With talk already circulating about building a whole weekend of events around the game, Collins, the provincial government's lead on the file, said the fact that the game would be televised "will be terrific for Moncton's profile, with 20,000 people in a brand new, full stadium."
And relatively speaking, it will be happening shortly after the city hosts the world -- and the international media -- in the same stadium for the IAAF World Junior Track and Field Championships next July. "We'll be reminding people from across Canada that Moncton is a centre for hosting large events," he said. "It's great for football, and it's great for Moncton."
As for the long-discussed idea of making the game an annual event, or even bringing a franchise to the city some day, "this is the ultimate test market," Collins said. "After a multi-year contract, who knows?"
In the meantime, he credited the league's governors for the vision in their decision. By deciding to play a regular season game and possibly more here in Atlantic Canada, "this positions the CFL as the only professional sports league in the country that is truly coast to coast."
He also took on the naysayers who argue football is not enough a part of the culture here for long-term CFL success. He said that's just not so, especially in Metro Moncton, but also in the region at large. Noting how more of the men of his generation who grew up in Moncton played in the CFL than the NHL, Collins noted organized football has a long history in the community.
Moncton Mayor George LeBlanc welcomed the news from the province yesterday.
"We've been working on this for a long time," he said. Indeed, it was five-and-a-half years ago that Moncton North MLA Mike Murphy began championing the idea of the CFL in Moncton.
While the talk from the city hosting a franchise has been refined into a one-step-at-a-time pursuit of hosting other city's teams for games for now, the talk of professional football in Moncton has continued through changes of CFL commissioners, of provincial governments, and City of Moncton administrations. (It should be noted there were even discussions of a CFL franchise during the mayoralty of George Rideout in the 1980s).

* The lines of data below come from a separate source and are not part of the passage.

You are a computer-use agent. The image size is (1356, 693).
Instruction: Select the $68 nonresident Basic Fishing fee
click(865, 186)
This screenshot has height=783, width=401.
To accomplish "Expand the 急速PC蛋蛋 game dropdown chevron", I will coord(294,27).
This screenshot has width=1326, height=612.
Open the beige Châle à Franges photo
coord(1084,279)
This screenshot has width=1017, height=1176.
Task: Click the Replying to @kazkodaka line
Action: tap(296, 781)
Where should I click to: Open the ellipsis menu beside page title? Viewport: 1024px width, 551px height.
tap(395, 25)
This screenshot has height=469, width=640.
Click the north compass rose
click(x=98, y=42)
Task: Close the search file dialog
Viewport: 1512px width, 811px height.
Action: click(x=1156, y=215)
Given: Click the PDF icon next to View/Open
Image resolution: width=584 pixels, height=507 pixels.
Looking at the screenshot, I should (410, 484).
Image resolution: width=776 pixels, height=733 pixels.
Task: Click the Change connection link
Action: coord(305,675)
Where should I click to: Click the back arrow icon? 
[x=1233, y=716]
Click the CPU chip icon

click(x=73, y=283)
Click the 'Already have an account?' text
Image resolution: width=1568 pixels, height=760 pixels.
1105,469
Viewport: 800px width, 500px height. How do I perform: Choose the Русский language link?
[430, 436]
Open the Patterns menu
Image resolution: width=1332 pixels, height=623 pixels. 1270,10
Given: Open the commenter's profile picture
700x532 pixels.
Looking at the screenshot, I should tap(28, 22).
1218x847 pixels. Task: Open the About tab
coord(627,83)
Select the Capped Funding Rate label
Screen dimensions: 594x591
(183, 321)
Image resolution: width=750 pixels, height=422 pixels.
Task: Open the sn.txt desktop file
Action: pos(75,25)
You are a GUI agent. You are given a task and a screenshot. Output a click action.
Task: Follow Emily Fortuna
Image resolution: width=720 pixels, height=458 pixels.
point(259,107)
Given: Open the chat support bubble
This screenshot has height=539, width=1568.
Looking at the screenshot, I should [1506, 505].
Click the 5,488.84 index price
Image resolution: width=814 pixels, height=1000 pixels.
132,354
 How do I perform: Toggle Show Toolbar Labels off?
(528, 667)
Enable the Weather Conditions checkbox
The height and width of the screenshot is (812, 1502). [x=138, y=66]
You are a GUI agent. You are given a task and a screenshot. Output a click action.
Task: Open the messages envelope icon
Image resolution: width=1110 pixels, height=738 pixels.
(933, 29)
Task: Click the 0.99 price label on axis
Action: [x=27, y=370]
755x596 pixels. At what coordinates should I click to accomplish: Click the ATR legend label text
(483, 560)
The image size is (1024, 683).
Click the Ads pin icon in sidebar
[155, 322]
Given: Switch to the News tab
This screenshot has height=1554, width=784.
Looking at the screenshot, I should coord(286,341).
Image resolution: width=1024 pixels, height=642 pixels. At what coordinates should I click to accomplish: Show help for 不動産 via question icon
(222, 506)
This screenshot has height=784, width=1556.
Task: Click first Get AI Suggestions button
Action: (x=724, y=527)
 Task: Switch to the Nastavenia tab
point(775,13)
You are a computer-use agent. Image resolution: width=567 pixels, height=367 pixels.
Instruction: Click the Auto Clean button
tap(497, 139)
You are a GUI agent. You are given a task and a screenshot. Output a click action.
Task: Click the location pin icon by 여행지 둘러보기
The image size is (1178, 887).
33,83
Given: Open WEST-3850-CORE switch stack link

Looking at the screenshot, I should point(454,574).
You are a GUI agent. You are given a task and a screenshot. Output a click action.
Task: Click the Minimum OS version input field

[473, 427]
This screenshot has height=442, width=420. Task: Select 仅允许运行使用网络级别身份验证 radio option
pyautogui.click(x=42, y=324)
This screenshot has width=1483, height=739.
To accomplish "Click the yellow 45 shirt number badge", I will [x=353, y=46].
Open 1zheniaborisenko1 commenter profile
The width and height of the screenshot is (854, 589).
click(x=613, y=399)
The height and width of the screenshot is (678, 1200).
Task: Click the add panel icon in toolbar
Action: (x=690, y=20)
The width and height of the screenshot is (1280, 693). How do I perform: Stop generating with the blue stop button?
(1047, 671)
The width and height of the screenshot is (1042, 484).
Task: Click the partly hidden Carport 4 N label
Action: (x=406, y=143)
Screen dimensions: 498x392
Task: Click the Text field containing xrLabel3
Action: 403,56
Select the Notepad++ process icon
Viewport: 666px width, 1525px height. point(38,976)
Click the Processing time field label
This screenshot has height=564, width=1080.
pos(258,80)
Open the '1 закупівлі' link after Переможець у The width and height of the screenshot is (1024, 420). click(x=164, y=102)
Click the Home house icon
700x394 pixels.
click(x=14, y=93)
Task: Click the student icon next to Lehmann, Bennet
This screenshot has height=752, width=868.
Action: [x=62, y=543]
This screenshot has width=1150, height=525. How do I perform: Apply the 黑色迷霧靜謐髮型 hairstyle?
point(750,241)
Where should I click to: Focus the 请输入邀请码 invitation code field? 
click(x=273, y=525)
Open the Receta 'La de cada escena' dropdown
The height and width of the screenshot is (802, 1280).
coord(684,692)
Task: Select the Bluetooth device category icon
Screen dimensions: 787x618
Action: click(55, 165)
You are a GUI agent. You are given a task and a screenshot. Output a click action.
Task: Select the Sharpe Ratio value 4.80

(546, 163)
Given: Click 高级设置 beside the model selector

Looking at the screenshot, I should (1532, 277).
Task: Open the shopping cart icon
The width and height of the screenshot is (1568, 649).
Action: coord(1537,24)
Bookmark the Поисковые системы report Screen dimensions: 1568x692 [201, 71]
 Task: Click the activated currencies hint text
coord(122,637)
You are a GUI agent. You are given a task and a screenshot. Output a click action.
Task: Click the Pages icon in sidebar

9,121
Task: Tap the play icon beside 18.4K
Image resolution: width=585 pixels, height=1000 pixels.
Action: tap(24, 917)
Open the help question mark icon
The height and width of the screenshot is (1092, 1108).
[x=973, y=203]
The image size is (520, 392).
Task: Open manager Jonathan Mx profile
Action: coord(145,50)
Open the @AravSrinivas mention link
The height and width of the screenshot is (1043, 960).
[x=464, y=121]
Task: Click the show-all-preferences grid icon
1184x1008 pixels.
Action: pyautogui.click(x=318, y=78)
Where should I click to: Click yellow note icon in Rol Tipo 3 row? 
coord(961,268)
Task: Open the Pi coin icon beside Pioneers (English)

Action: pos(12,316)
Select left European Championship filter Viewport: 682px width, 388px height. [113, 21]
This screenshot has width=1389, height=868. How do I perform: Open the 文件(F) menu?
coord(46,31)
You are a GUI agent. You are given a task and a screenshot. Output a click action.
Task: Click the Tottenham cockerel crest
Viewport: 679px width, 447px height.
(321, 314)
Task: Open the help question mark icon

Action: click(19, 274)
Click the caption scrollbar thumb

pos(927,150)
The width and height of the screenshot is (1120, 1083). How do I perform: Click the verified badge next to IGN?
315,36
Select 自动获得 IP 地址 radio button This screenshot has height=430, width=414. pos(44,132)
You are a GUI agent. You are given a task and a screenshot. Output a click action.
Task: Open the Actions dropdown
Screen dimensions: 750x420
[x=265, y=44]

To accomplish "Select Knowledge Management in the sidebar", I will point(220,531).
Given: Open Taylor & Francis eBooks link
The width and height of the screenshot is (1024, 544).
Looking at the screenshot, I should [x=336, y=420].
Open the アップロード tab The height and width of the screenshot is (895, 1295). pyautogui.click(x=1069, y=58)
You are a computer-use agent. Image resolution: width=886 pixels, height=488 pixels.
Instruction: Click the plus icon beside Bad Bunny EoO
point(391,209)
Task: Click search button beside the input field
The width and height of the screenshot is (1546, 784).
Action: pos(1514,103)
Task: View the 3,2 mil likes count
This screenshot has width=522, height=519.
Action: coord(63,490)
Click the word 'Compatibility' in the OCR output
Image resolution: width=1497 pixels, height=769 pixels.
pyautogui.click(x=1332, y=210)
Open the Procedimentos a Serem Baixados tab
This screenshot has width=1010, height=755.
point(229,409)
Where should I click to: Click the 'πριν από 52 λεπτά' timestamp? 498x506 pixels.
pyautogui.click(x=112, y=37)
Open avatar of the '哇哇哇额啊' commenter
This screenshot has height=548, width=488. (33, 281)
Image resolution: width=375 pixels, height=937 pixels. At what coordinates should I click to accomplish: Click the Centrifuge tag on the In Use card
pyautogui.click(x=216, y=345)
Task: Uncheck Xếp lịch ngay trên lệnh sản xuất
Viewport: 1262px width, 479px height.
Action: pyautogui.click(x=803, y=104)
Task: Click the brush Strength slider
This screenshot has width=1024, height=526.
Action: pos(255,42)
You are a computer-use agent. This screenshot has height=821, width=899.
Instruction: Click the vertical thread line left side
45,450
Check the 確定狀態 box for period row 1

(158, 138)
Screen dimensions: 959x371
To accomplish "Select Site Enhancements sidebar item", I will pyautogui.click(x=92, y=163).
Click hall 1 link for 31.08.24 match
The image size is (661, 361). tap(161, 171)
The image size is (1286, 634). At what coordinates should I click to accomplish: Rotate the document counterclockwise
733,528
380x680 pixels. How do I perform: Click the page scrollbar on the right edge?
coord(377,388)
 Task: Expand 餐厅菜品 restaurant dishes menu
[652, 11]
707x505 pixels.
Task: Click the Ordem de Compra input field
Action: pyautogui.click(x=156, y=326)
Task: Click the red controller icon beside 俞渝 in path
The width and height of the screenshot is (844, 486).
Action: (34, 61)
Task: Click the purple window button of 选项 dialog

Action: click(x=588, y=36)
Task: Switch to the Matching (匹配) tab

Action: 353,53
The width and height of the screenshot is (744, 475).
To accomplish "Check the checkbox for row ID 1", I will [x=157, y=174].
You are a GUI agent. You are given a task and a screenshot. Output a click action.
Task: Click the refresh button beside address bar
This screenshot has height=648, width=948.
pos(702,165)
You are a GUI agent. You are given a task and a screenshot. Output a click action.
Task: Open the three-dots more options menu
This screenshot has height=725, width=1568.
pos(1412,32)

The differences between the Moncton of the 1980s and the Metro Moncton of today are obvious, but there's also been one huge difference between the time of Mike Murphy's initial musings and today.
That's the City of Moncton's soon-to-be-completed stadium, which was just a blurry line pencilled in the city's capital works projections back in 2004. Now thanks to the city's landing of the 2010 track and field championships, that little line has grown into a reality much bigger.
While the 2010 IAAF games will be a massive event for southeastern New Brunswick in every way, filling the stadium for a CFL game some weeks later will mark the beginning of what comes after for the life of the stadium. With the ability to expand the stadium to 20,000 seats for everything from a football game to a big name concert to even a Billy Graham Crusade, the stadium is poised to become a key stop for events of all kinds.
Asked if he had any doubt a CFL regular season game could fill the stadium with 20,000 smiling people, Mayor LeBlanc expressed confidence in the city's ability to draw from the whole region. He also promised, "one of those smiling people will be me."
Chris Collins said because there are maximums in the league's ticket pricing structure, he expects the game, "will be very affordable for the whole family."
Collins, whose riding includes the stadium, says he's been taking part in the pursuit of the CFL since the site of the stadium was in the ward he served as a Moncton city councillor. After all these years, he pronounced himself ecstatic at the news.
"Mike Murphy started with this idea, did a lateral when he got busy with his cabinet portfolios, and we ran with it. Now, touchdown! Here we go."